Underlying all of these references and hidden visual clues is the formal mastery of Tansey that marks him as one of the preeminent painters of our time. His compositional drama is formally underscored by the intense use of chiaroscuro and tonal gradations of shadowy azure blue. These striking visual elements create an overwhelming atmosphere that lends the work its striking immediacy. Evocative of the surrealist landscapes of Salvador Dalí and Giorgio de Chirico, who melted the space-time continuum by shattering perspective and confusing light and shadow, Tansey’s Study for Push/Pull harnesses a visual power that enraptures the eye and stimulates the mind through foreshortening and optical illusion.

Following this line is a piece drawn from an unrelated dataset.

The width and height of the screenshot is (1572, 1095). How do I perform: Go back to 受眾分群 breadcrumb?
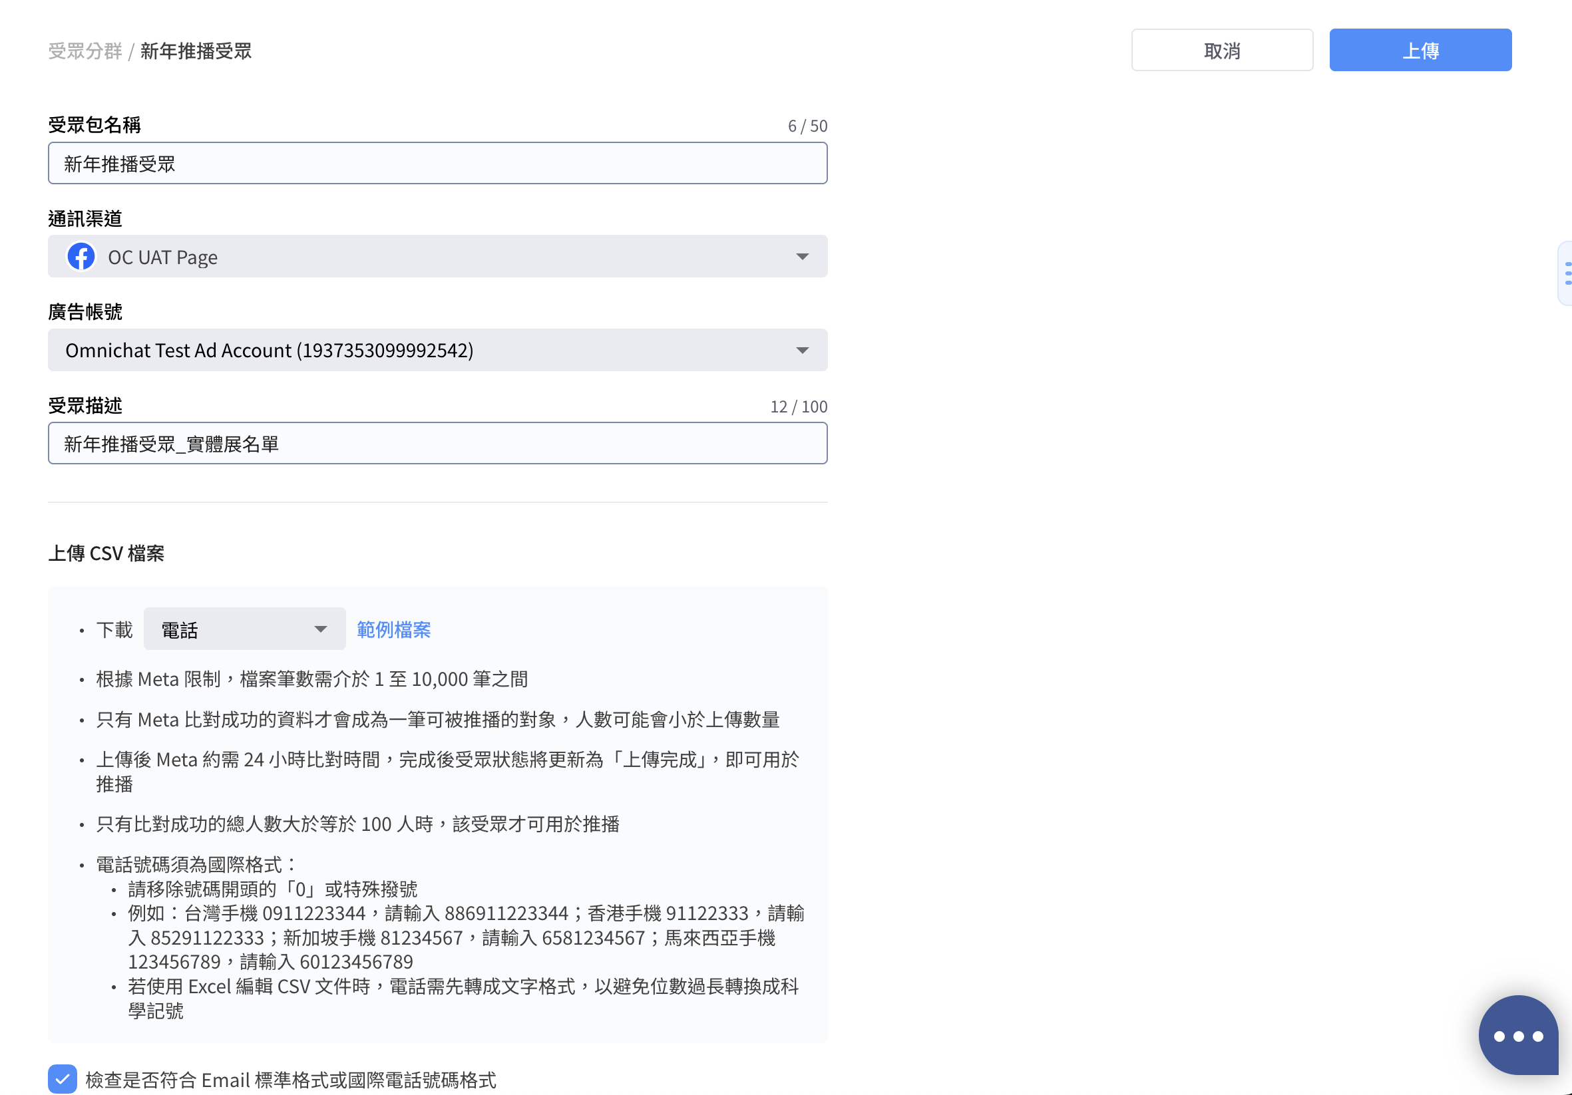pyautogui.click(x=85, y=51)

The artist’s method of painting is excruciatingly time sensitive. Beginning by applying a heavily gessoed ground to the surface, layer upon layer of paint is then successively added to build up a rich surface from which Tansey carves and swipes away paint with a variety of tools and implements. Working within the six-hour time frame before his paint dries and becomes unpliable, Tansey operates under formidable time constraints, akin to the technique of fresco-painting. Through his additive and reductive method, Tansey takes on the role of draughtsman, painter, and sculptor. His images thus emerge from the monochromatic abyss by means of a constant process of wiping and pulling pigment away in order to render the painstaking details that fill the vast expanse.